Monday, February 20, 2012

An Historian Errs On The Nixon Library

Former Nixon archivist Maarja Krusten raises questions about historian Benjamin Hufbauer's review in a scholarly journal of the Nixon library's Watergate exhibit, particularly the transfer of the private library to the National Archives. We first tried to get the library into NARA in 1995-6, not 2005, as Hufbauer writes. This passage in his review is especially egregious:
[M]embers of the foundation thought they could still have a shrine to Nixon but have the government pay for it. They were wrong. In 2006 when NARA took over, the newly installed Archivist of the United States, Allen Weinstein, personally recruited Timothy Naftali to be the first director of the Nixon Library under federal management. Naftali and Weinstein agreed that the primary goal for the museum would be a detailed and historically accurate account of the Watergate events.
It is Hufbauer who is wrong. As library director and Richard Nixon's co-executor, I conducted the negotiations with NARA along with Kathy O'Connor, Nixon's last chief of staff. Before the handover, we agreed that the Watergate exhibit would be replaced. For the first federal director, I recommended one name to deputy archivist Sharon Fawcett: Tim Naftali, Cold War historian and presidential tapes expert. Within days, she'd placed a call inviting him to be considered. Archivist Allen Weinstein told me later that my idea had been brilliant and that the same notion "had occurred to me."
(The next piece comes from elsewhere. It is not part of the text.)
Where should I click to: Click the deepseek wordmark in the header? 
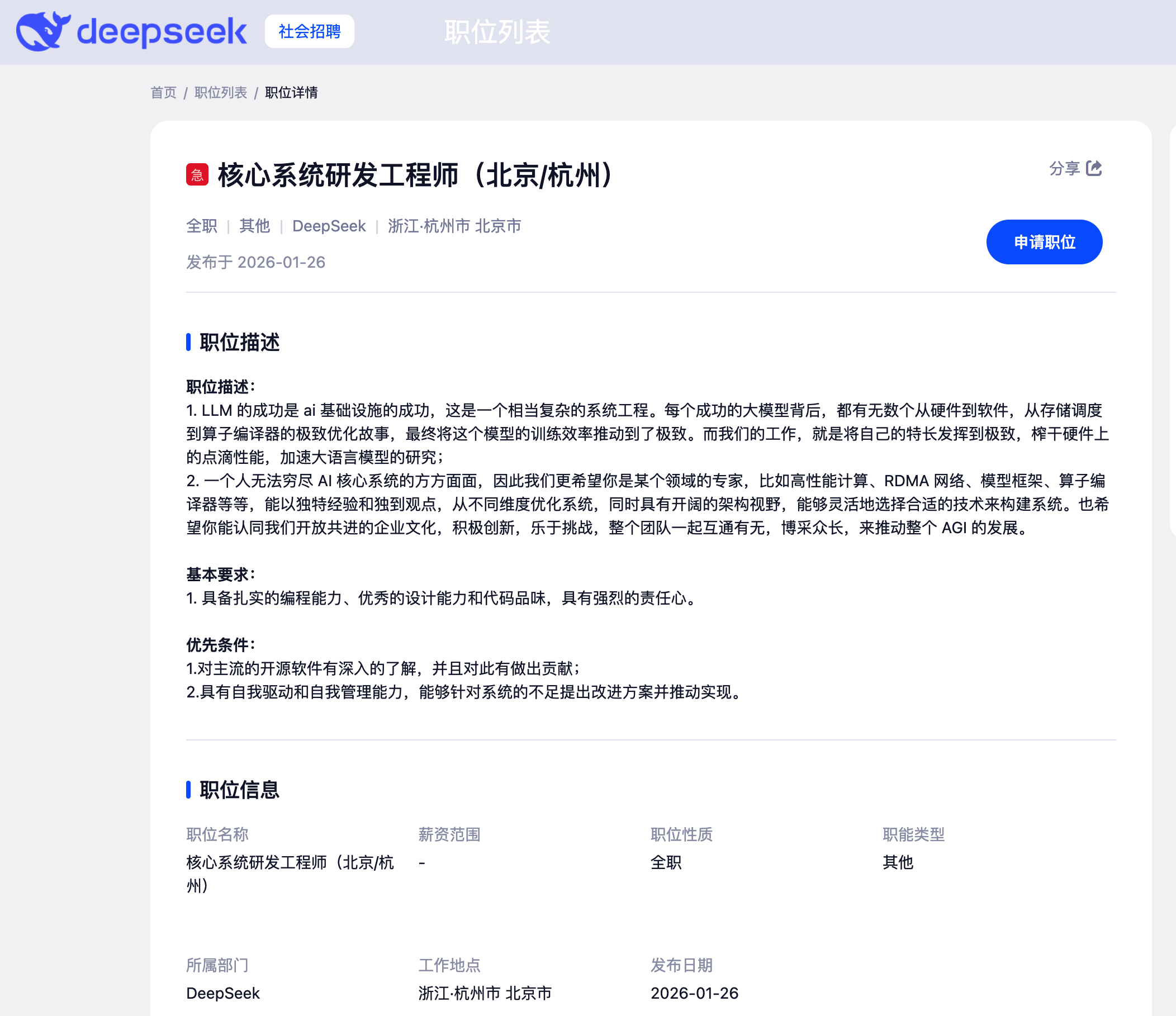pyautogui.click(x=162, y=32)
After Naftali was named, I suggested to Fawcett and Weinstein, and they agreed, that Naftali should redo the Watergate exhibit rather than our trying to design one that would be acceptable to the government. Before NARA had even taken possession of the museum, Natftali asked my permission to tear out the old exhibit, which I granted.
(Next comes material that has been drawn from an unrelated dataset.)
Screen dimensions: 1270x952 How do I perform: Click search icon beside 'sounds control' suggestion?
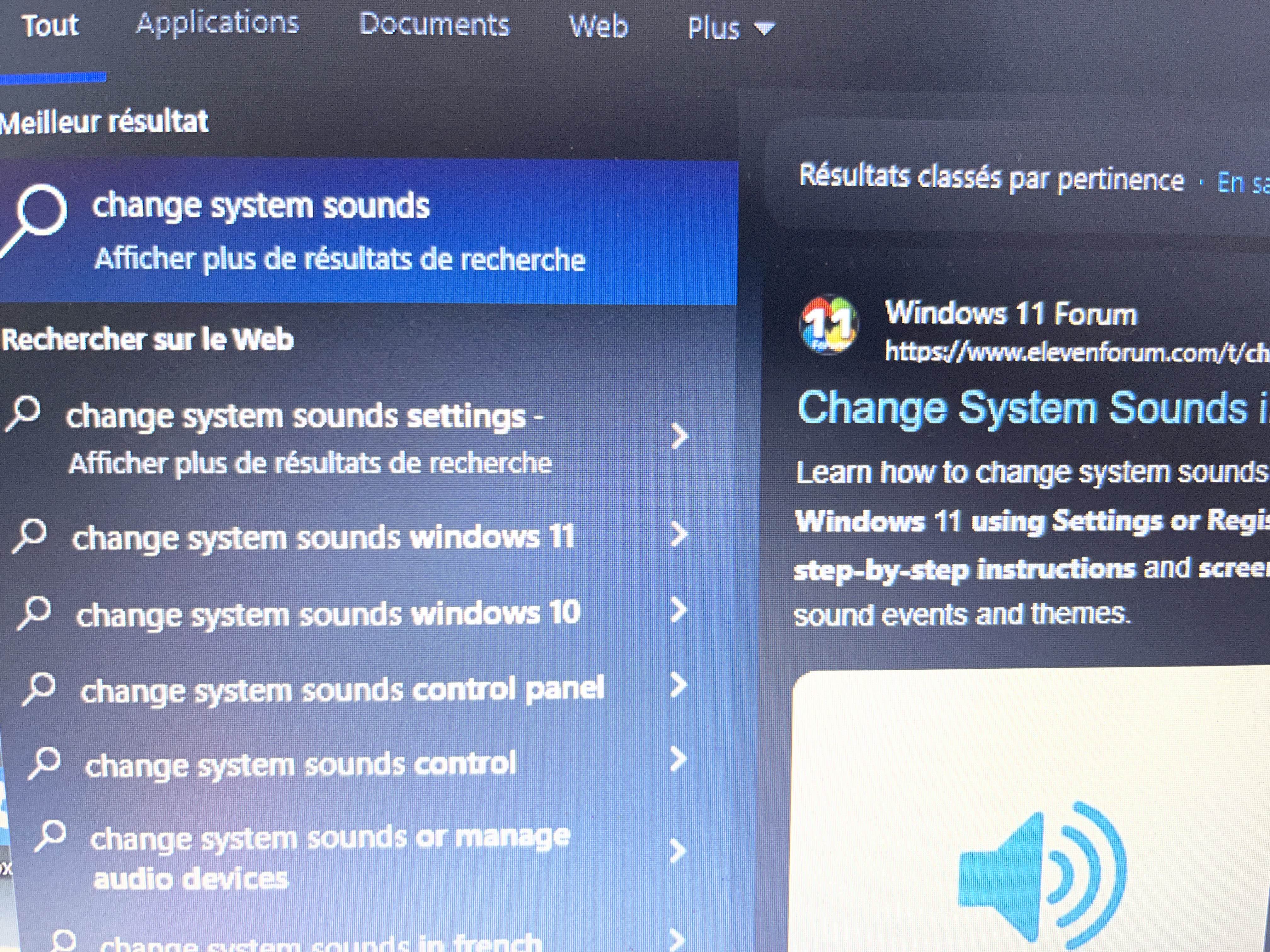tap(45, 762)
Hufbauer's account was apparently informed solely by the Bob Haldeman revanchists who took over Nixon's foundation in the fall of 2009 after Naftali invited John Dean to give a speech (see here, here, and here), who battled him relentlessly over the Watergate exhibit, but who had no involvement in the handover negotiations with NARA.

Thanks to my sister blogger Maarja for sending me the article.

Photos: Nixon library handover ceremony, 2007: (f) Foundation chairman Don Bendetti and Archivist of the U.S. Weinstein; (b) Fawcett, Taylor, Naftali, and O'Connor. Right: Naftali and O'Connor

5 comments:

MK said...

Thank you for this thoughtful recap of events you've previously discussed here at your blog. I considered trying to summarize your recollections at my blog yesterday, but decided to send you Ben Hufbauer's article, instead. As I've said previously, between your blog and mine, and all our connections, we really are doing real time oral history in written form in the world of web 2.0. Many thanks for your kind words, friend.

Maarja

Fr. John said...

Thanks, MK. As I read how Hufbauer wrote Kathy and me out of the story, the phrase "lost generation" came to mind!

Anonymous said...

Mr. Taylor,

I stand corrected. And I certainly apologize for and regret the error.

I think some of the larger points of my review of the Watergate exhibit are still valid.

Best, Ben Hufbauer

Fr. John said...

Thank you, Dr. Hufbauer.

MK said...

John, I know what you mean! But knowing Ben Hufbauer, I would guess that was inadvertent. I don't think he has been reading your blog or mine. My doing on my part, I block Google searches for my blog. Fedland acculturation! Plunged into blogging to "save Tim Naftali," honored that you tag teamed with me, John, but all too aware of how dangerous Hidden Washington can be. My best to you and to the brave and noble Kathy O'Connor, as well!

Dr. Hufbauer, I appreciate your gracious comment to John Taylor here. Reflects so well on you. I read your review in the Journal of American History with great interest and found much of it to be insightful and on point. The Nixon tragedy stretched out far beyond what it should have, in my view, in part because some of his supporters did not study the record before they agreed to partner with a federal library.

I know that, because I am the National Archives team leader who first identified the "abuse of governmental power" information that went into Tim Naftali's exhibit. That exhibit is mine as much as it is Tim Naftali's.